I am by no means a sentimental person, but today I was touched by a moment that I felt compelled to share.
I have scarcely written about my teaching experiences, that being the reason I am here and what I spend the majority of my time doing, so I thought today I would share. After a very slow start this morning, ( I didn’t have to be at work until 2 P.M and therefore didn’t get out of bed until 11) I made it to work and remembered we were having a performance review for some of the upper level classes (elementary school level). They were required to read aloud,present a “show and tell”, or sing an English song of their choosing. We could not asses our own classes so I was with a classroom of students I have never taught before. Several of them decided to sing “The Show” (see below) which I have never heard before, but I could say the same for most trending pop music. Most of the students mumbled through their performances and hid behind their papers embarrassed to speak English alone in front of the class and teachers ( I don’t blame them I would have been terrified myself).

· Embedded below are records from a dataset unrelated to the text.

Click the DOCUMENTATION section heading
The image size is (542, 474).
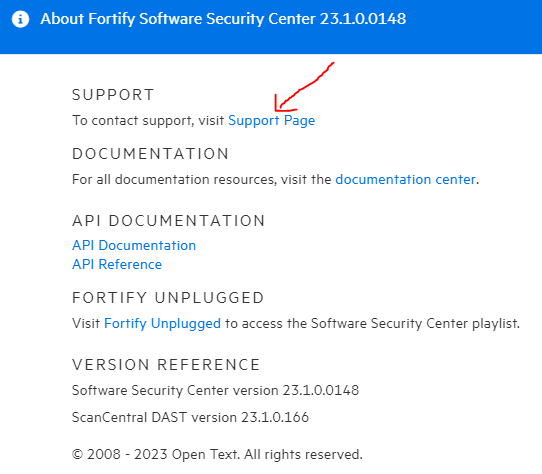coord(150,154)
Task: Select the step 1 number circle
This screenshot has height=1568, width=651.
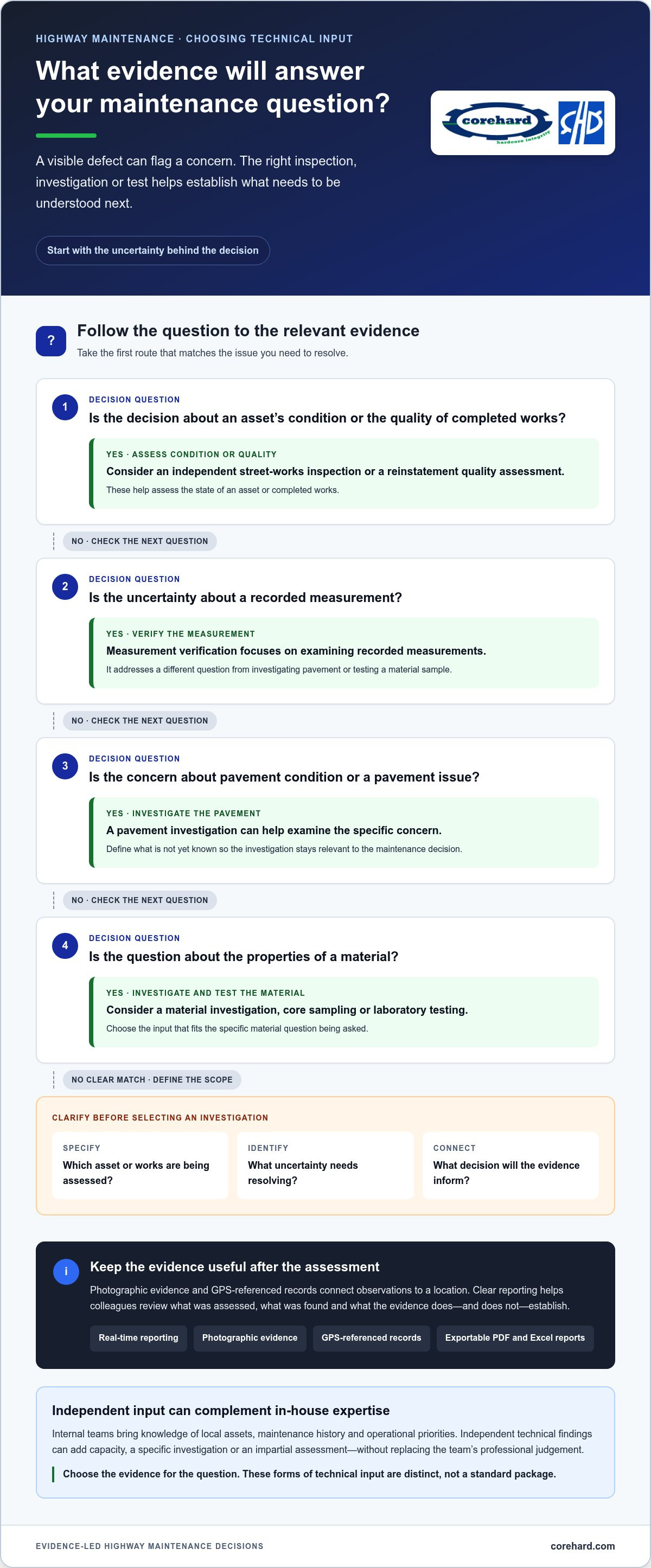Action: tap(65, 407)
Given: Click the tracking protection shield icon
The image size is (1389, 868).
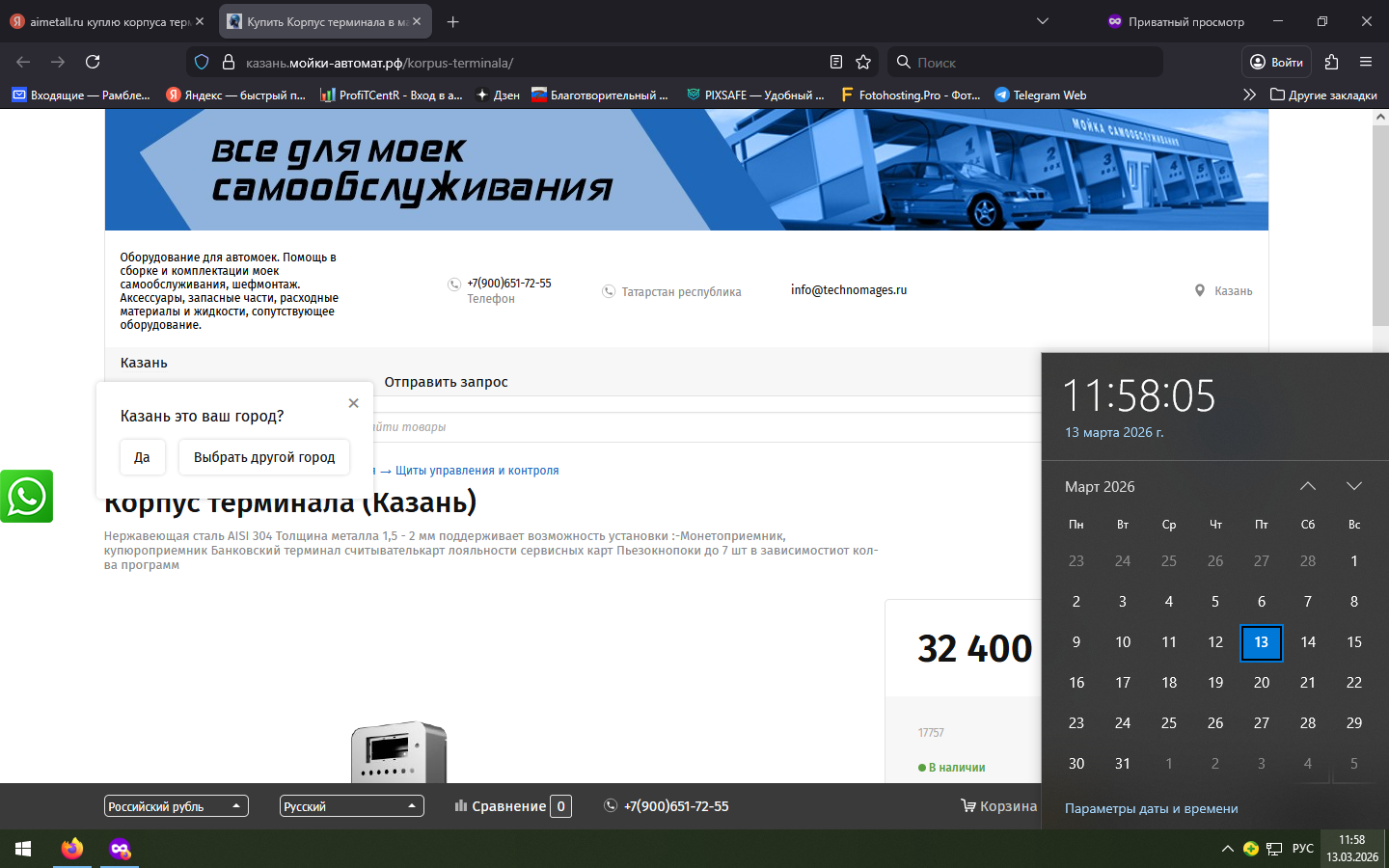Looking at the screenshot, I should tap(202, 62).
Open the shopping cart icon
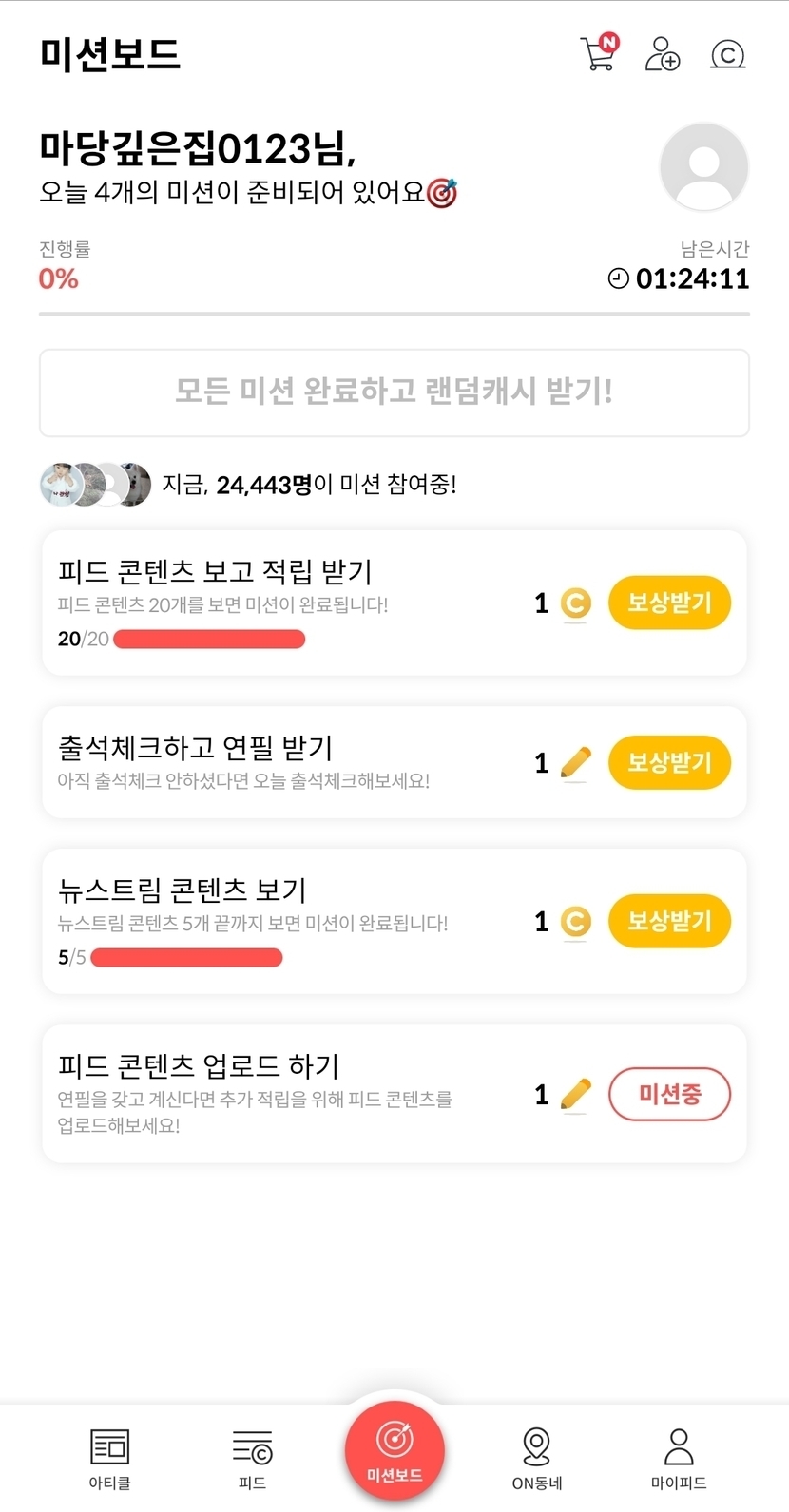The height and width of the screenshot is (1512, 789). (598, 53)
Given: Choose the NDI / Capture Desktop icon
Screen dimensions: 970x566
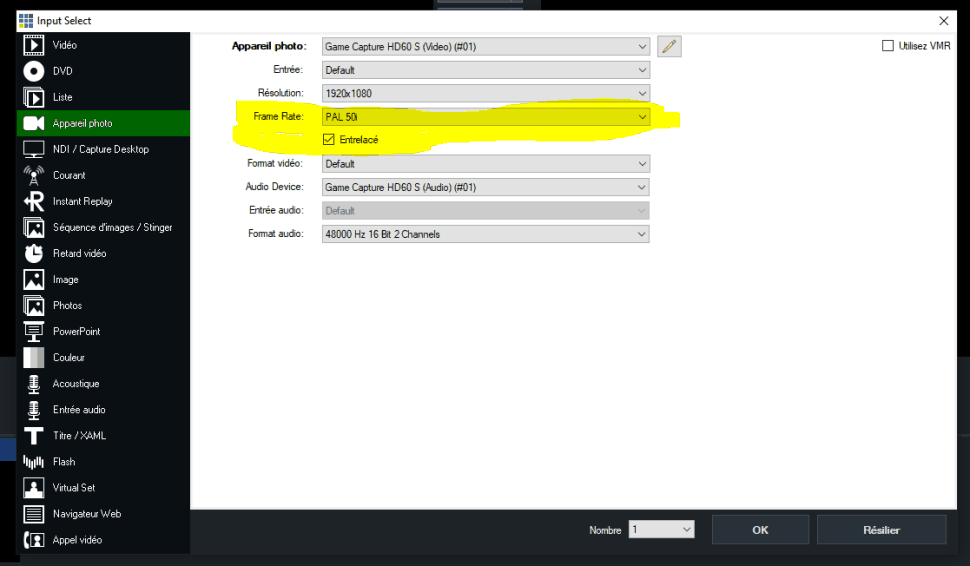Looking at the screenshot, I should click(x=34, y=149).
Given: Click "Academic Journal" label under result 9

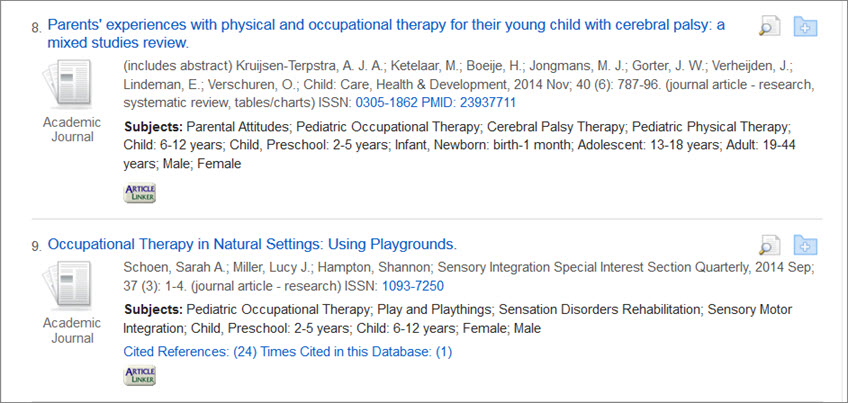Looking at the screenshot, I should [72, 331].
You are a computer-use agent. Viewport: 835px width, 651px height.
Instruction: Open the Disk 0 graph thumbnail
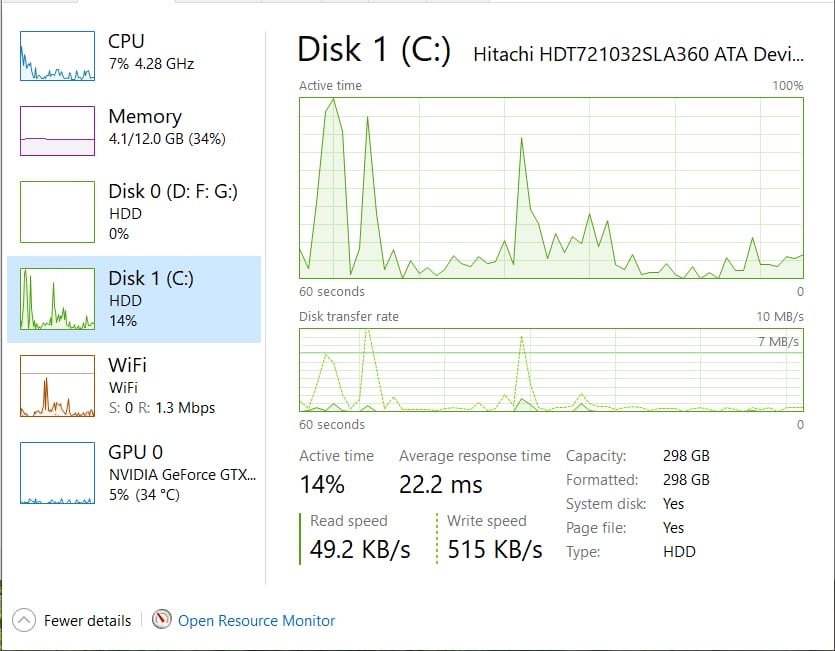(57, 212)
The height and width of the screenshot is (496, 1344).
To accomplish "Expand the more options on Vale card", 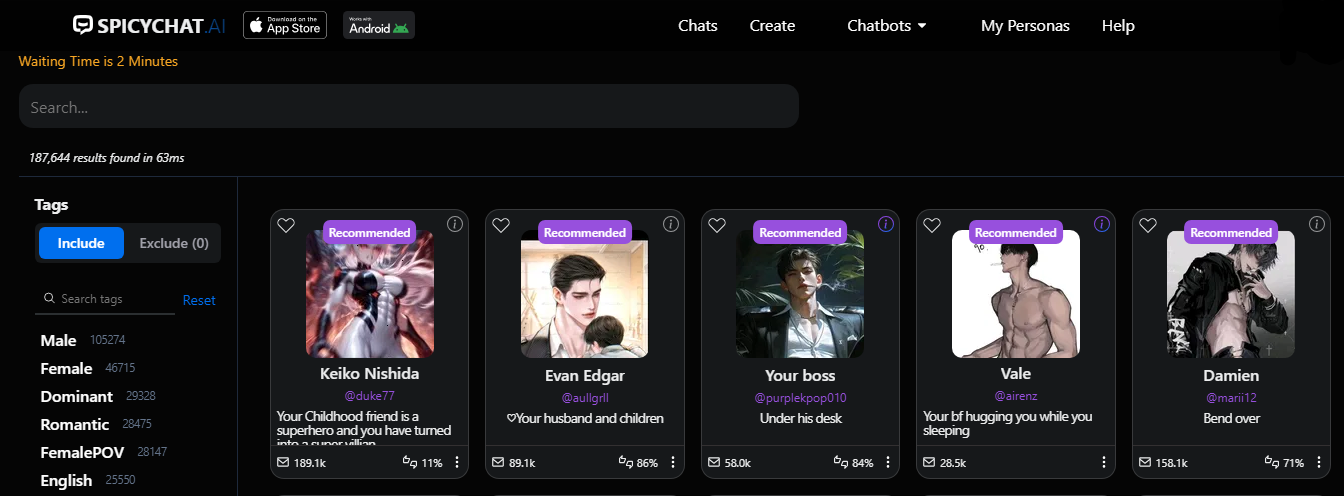I will tap(1103, 462).

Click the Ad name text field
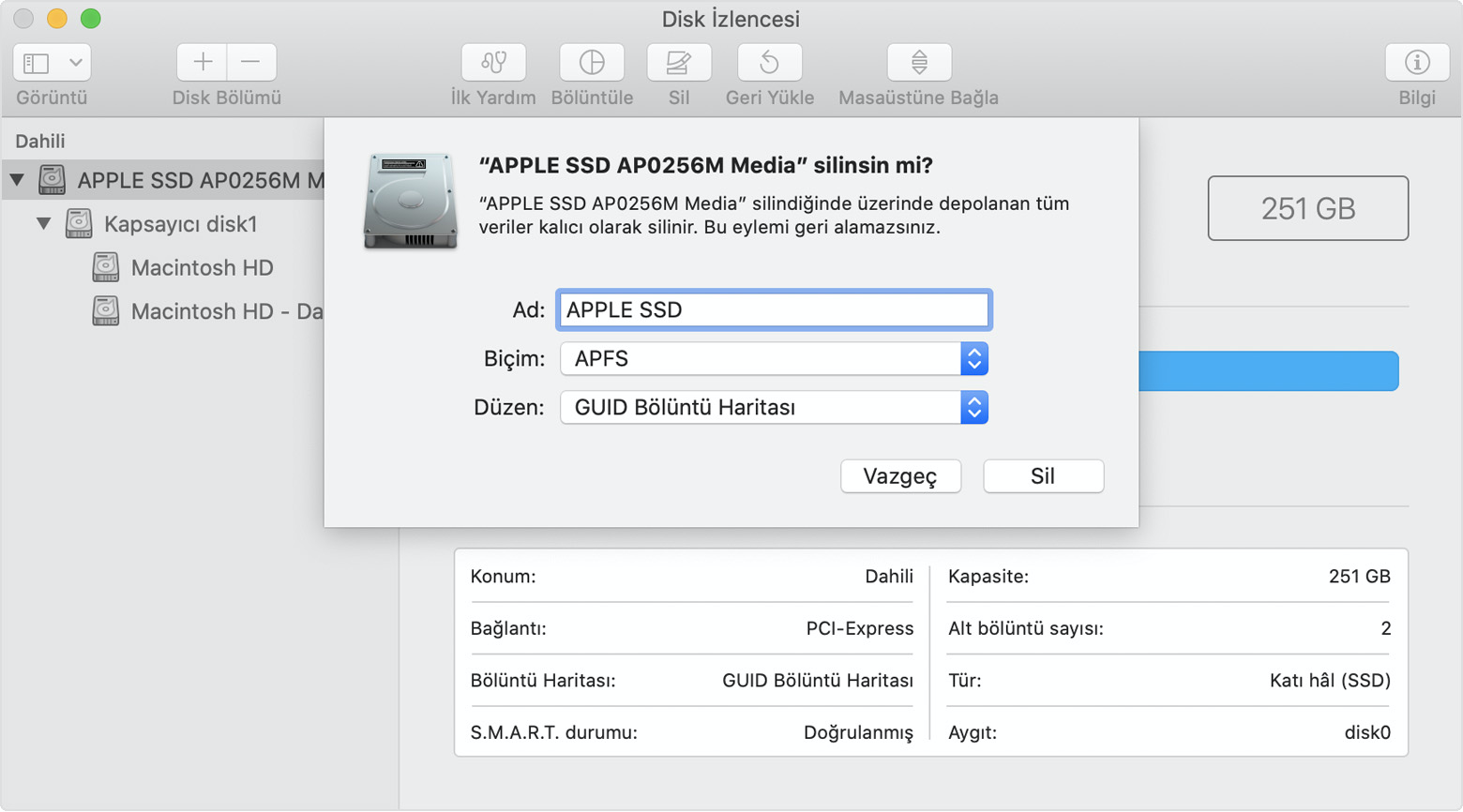point(774,310)
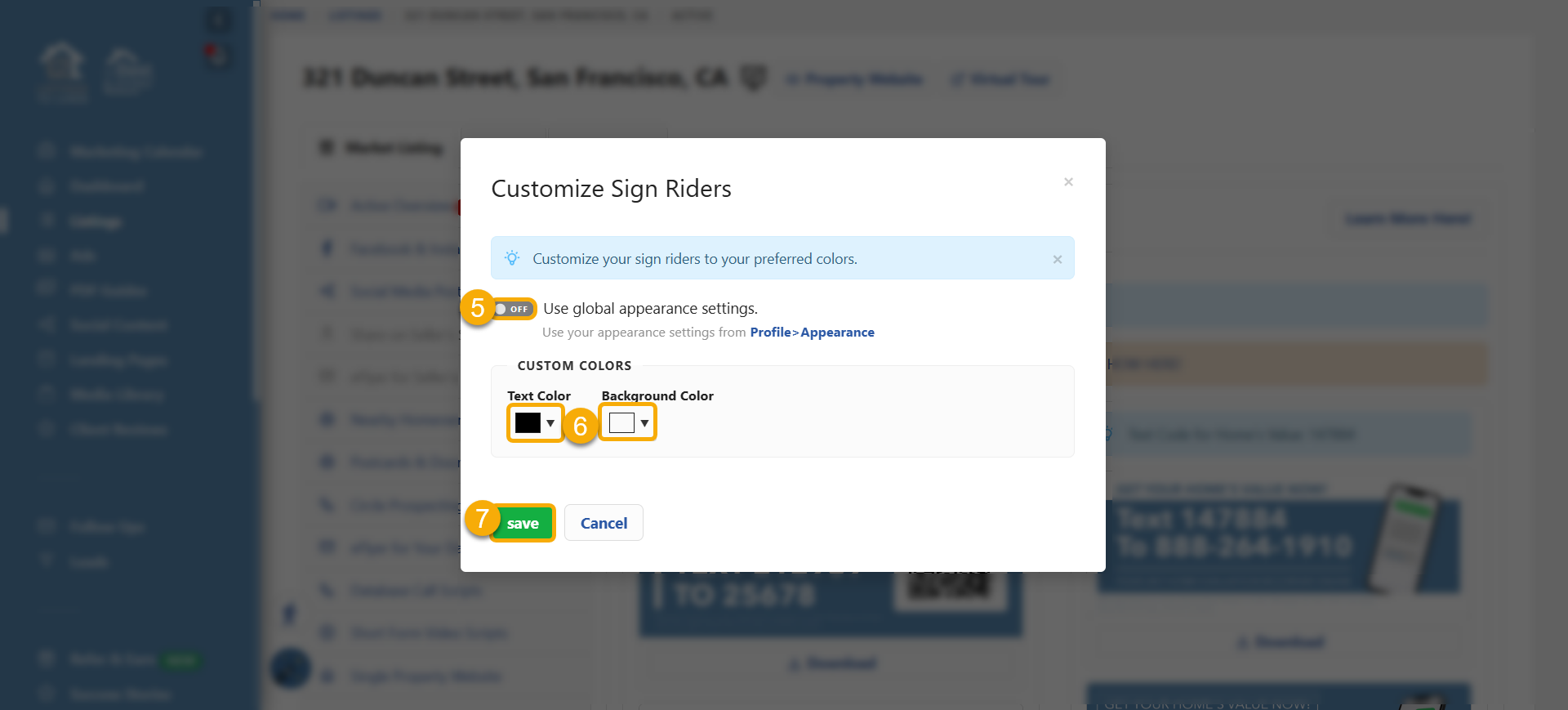Open Client Reviews from the sidebar
The height and width of the screenshot is (710, 1568).
pyautogui.click(x=46, y=429)
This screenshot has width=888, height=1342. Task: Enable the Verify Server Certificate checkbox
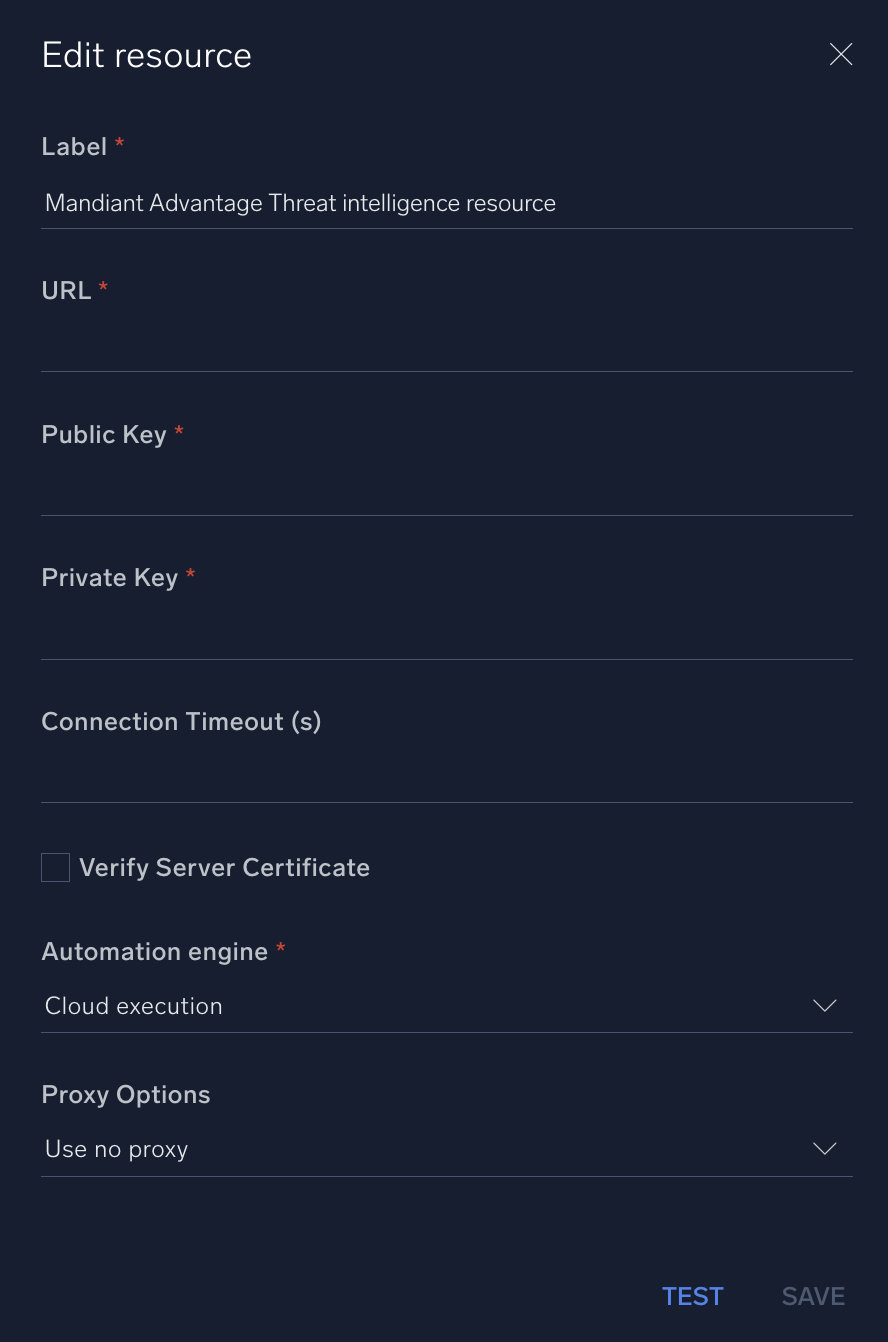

The last student was a little girl, no more than 10 years old, went to the front of the room and belted out her version of this song in near perfect English (pretty damn close for a 10 year old non-native speaker). As I was listening to the words (that I could finally hear this time) in her small but confident high pitched voice, I thought of how applicable this song was to my life at the moment. I have been so weary of travelling and adjusting and trying to do it all myself, all alone, but from this girl’s small voice came some sense of hope. That yes I am just a little girl caught in the moment, and I’m so scared, but I don’t show it, and I know that I’ve got to let it go, and just enjoy the show. In that moment I actually did feel like a small child again facing what I believed to be an impossible task. I looked at that brave little girl in the front of the classroom as the goose bumps formed on my arms and realized a few things; I may be a brave little girl, but I am far from a child, everything unfamiliar seems impossible at first but that’s only because it is unknown, and I know that I am not alone, there are people who think and live the way I do, who make the world their home and the people who inhabit it their family and it is not easy but we persist because life is an adventure worth seeking.